I'm considering strategies for a simple-minded CMS implementation for an ASP.NET MVC site. The simple-minded part is that I've abstracted the values used in various partial views, all of which are user controls that share identical CSS layouts. So I'm populating the custom values in the identical partial views from the database where I can modify them occasionally using CRUDs.
The not so simple part is a reasonably efficient and logical abstraction of a standard UI element as a sql table row. But putting that aside...
I know I'm going to use some super-models to hand to each page the pre-configged models for the partial views. But if they are pre-configged and pre-loaded, where to put them until called?
The part that makes me think I'm a little insane to go this way is the load time for what is essentially static data. But then again, SharePoint!
So (I think) why not load it all in application_start? Why not? I answer! Then I get to use IoC for something that google returns not one link to good information from even one smart person who has ever considered that it might be a sane idea.
So does anyone have a better idea for populating a Model from the database using an IoC container other than putting a repository call in the constructor?

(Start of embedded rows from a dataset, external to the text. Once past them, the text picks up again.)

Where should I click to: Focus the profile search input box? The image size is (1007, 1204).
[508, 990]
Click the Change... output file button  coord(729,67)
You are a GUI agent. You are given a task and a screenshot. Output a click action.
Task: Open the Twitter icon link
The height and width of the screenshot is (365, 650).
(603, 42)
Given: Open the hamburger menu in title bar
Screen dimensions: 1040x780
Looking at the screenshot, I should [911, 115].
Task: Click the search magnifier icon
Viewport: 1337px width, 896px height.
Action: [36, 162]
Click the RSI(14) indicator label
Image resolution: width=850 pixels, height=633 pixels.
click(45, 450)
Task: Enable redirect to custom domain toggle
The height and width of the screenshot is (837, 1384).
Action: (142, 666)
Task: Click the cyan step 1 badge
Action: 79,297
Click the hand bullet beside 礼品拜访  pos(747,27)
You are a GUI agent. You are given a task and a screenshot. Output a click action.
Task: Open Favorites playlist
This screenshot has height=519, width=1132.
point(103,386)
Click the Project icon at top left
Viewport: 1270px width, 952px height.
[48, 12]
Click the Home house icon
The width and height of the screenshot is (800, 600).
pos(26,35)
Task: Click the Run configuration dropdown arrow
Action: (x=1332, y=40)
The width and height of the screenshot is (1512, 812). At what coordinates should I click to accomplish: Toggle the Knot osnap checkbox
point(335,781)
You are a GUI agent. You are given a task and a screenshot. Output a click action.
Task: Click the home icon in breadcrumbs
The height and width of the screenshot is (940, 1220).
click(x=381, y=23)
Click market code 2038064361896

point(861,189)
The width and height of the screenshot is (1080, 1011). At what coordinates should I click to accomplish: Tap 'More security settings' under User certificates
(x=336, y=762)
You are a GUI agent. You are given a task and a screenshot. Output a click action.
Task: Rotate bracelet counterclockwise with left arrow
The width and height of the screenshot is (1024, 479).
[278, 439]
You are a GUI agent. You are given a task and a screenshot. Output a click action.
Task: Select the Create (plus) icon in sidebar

And then, does anyone think that putting these static-data models in an IoC container accessible to the controllers is a dumb idea?
Thanks,
S. Machino
Following several SOLID principles, keep your stuff as single-minded as possible. For semi-static data, first create a Repository that loads this data. This will load the data for every request. It works, but probably doesn't perform so well, but now you have the implementation you need.
The next thing you can do is to Decorate the first Repository with a caching Repository. This CachingRepository will read from the decorated Repository only once, and then keep data in memory.
Thus you respect Separation of Concerns.
If you scope the CachingRepository instance to be a Singleton, it will live until the application is recycled, effectively keeping the cached data in memory.